By N. Bellos
The IMF wants Greece’s political opposition to also approve any new agreement for fiscal measures and targets after 2019, French Finance Minister Michel Sapin maintained on Tuesday, an abrupt revelation that would further complicate ongoing negotiations between Athens and its institutional creditors if proved true.
Nevertheless, only a few hours later, Bloomberg quoted an Fund official as flatly denying any demand for assurances by Greece’s political opposition. Bloomberg said the official requested anonymity, in line with IMF policy.
Earlier, the French minister had expressed his surprise over what he said was the Fund’s latest demand vis-a-vis the Greek program.
“Can you image if they asked us, the French, to ask for the opposition’s commitment,” he said, adding that such a demand is unrealistic. Moreover, he referred to the IMF’s “obsessions” with labor market liberalization and social security reform.

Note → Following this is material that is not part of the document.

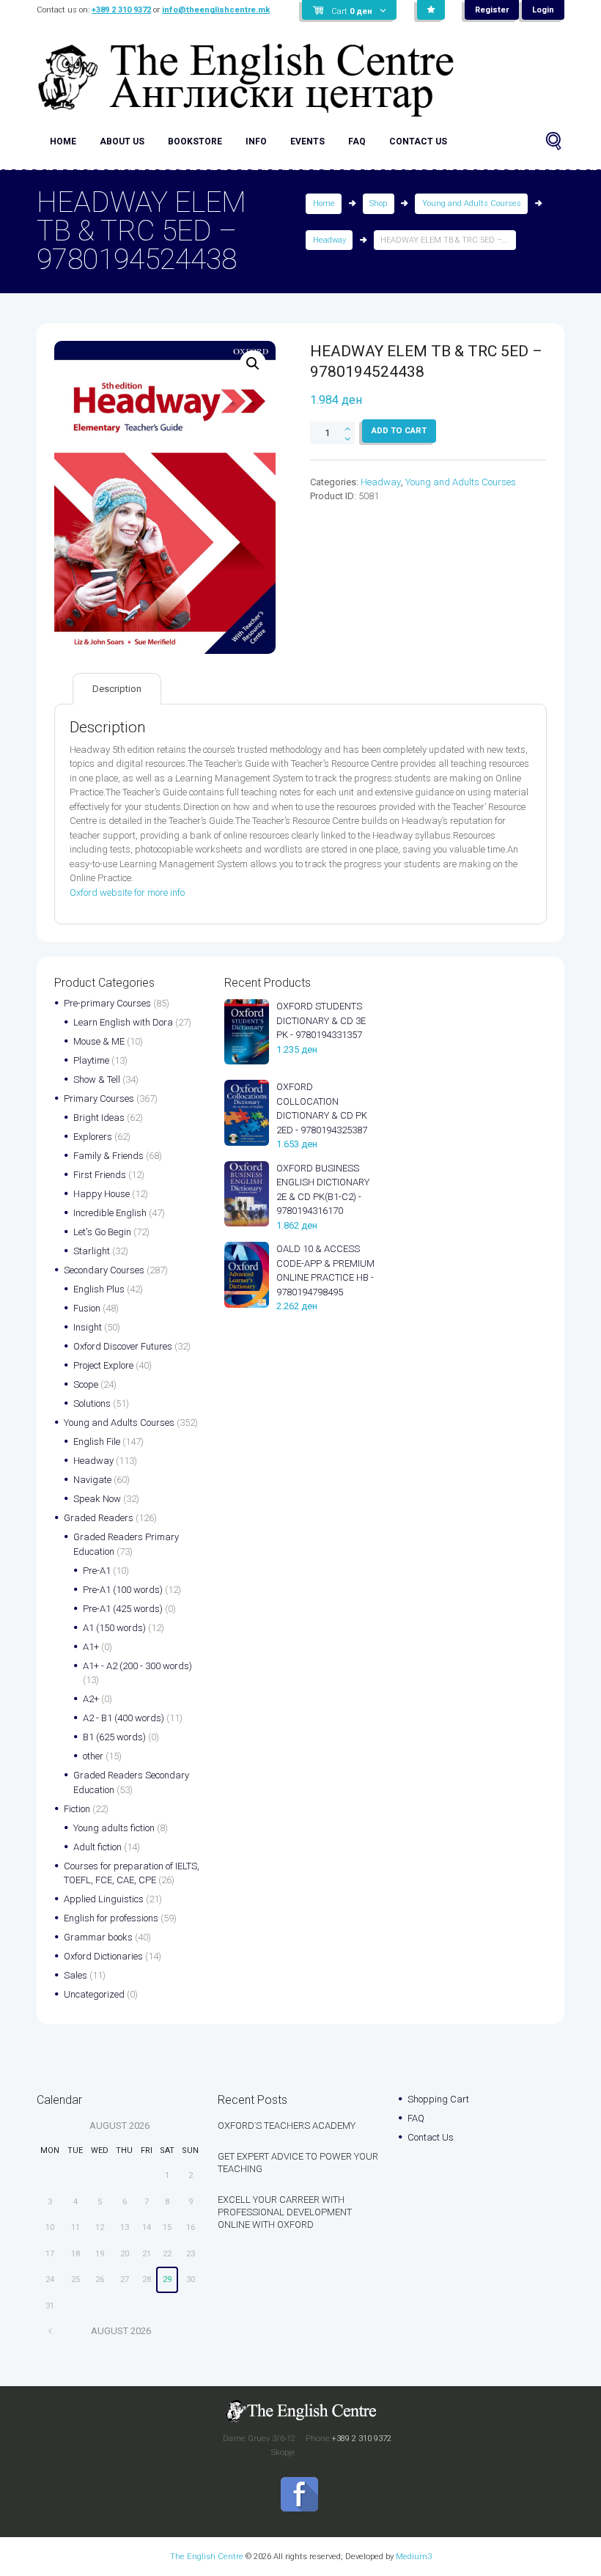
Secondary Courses (104, 1270)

With fiscal targets dictating an annual primary budget surplus of 3.5 percent (as a percentage of GDP) in the “medium term” after 2019, the IMF has pressed for – and European creditors have accepted – that austerity measures are enacted now in order to ensure that targets are achieved after the third bailout ends in mid 2018.

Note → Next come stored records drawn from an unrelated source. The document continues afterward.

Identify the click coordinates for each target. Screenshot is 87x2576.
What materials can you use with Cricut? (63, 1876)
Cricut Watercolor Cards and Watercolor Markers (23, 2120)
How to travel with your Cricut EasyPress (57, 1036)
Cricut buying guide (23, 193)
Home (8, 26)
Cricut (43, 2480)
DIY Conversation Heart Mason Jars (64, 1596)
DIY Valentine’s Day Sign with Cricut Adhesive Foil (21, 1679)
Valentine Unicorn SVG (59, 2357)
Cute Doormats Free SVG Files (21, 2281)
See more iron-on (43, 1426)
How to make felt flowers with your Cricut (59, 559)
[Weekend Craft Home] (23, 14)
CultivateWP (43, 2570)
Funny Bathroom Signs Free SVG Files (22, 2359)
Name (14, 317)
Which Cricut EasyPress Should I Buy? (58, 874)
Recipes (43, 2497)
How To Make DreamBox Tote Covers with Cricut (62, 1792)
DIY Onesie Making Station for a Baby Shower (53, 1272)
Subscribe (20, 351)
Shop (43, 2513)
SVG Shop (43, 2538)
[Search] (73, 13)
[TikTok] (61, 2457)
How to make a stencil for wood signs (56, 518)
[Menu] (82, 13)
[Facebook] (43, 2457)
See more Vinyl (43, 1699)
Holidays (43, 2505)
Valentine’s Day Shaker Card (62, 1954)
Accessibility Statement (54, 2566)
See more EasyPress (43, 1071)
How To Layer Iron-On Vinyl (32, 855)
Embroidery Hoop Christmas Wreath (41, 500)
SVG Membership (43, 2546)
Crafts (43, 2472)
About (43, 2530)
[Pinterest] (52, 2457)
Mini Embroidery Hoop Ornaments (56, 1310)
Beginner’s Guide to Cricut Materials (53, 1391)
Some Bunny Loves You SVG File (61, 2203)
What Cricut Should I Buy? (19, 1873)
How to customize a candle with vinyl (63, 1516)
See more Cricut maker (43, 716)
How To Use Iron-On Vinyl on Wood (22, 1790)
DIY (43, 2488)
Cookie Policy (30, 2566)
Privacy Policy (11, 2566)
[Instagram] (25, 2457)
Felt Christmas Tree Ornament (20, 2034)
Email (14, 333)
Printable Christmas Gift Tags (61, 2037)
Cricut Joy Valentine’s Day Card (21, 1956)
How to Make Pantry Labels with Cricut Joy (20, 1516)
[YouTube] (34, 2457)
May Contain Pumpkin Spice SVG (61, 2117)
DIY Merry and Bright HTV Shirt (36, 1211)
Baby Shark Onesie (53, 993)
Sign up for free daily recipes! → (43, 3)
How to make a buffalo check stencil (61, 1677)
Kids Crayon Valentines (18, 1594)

Sapin made the statement in Brussels, a day after yet another Eurogroup meeting ended without a staff-level agreement between creditors and the increasingly embattled leftist-rightist government in Athens.

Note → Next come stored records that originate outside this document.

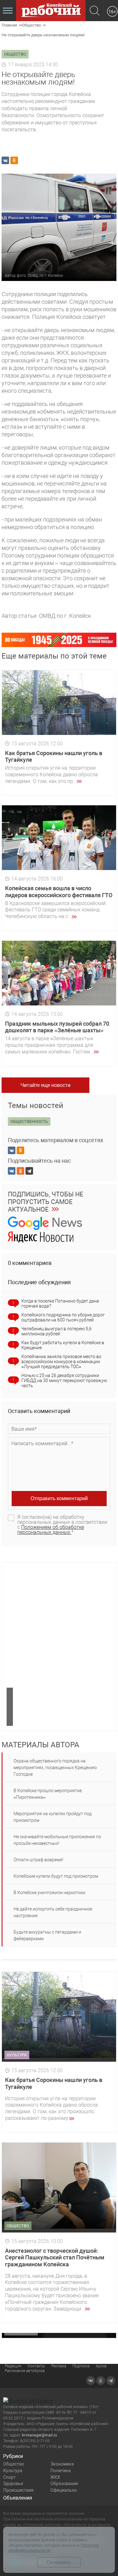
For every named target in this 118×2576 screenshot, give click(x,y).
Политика (60, 2470)
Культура (12, 2470)
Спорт (9, 2477)
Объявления (17, 2498)
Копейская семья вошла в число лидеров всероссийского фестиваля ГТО (58, 891)
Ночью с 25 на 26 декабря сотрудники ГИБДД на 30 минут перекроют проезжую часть (64, 1380)
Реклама (58, 2366)
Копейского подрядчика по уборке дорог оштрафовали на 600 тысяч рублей (63, 1317)
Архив (101, 2366)
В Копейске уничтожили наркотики (49, 1892)
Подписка (80, 2366)
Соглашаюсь (59, 2562)
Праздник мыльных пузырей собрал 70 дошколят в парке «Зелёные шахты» (57, 1027)
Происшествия (18, 2490)
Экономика (62, 2463)
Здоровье (13, 2483)
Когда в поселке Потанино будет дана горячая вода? (60, 1303)
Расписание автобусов (25, 2371)
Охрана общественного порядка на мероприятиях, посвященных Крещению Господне (55, 1767)
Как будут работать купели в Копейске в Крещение (62, 1345)
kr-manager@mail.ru (39, 2435)
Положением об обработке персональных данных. (50, 1529)
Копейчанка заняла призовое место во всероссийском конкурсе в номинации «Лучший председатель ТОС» (61, 1361)
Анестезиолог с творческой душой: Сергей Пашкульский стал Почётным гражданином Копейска (54, 2257)
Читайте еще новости (45, 1085)
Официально (63, 2490)
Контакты (36, 2366)
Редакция (13, 2366)
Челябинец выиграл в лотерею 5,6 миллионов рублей (56, 1331)
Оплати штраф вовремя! (38, 1859)
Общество (13, 2463)
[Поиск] (94, 11)
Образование (64, 2483)
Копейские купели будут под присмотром (56, 1876)
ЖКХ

Finally, he said all parties should assume their responsibilities in concluding the now utterly delayed second review of the Greek program, which he said will have repercussions on others, and not just the Greek economy.
Ιn his own later response, Bloomberg quoted powerful German Finance Minister Wolfgang Schaeuble as telling reporters in Brussels that “…in all program countries the institutions have always said: what is specified for the future should be accepted by the opposition when there are elections some time in the future. This isn’t new either.”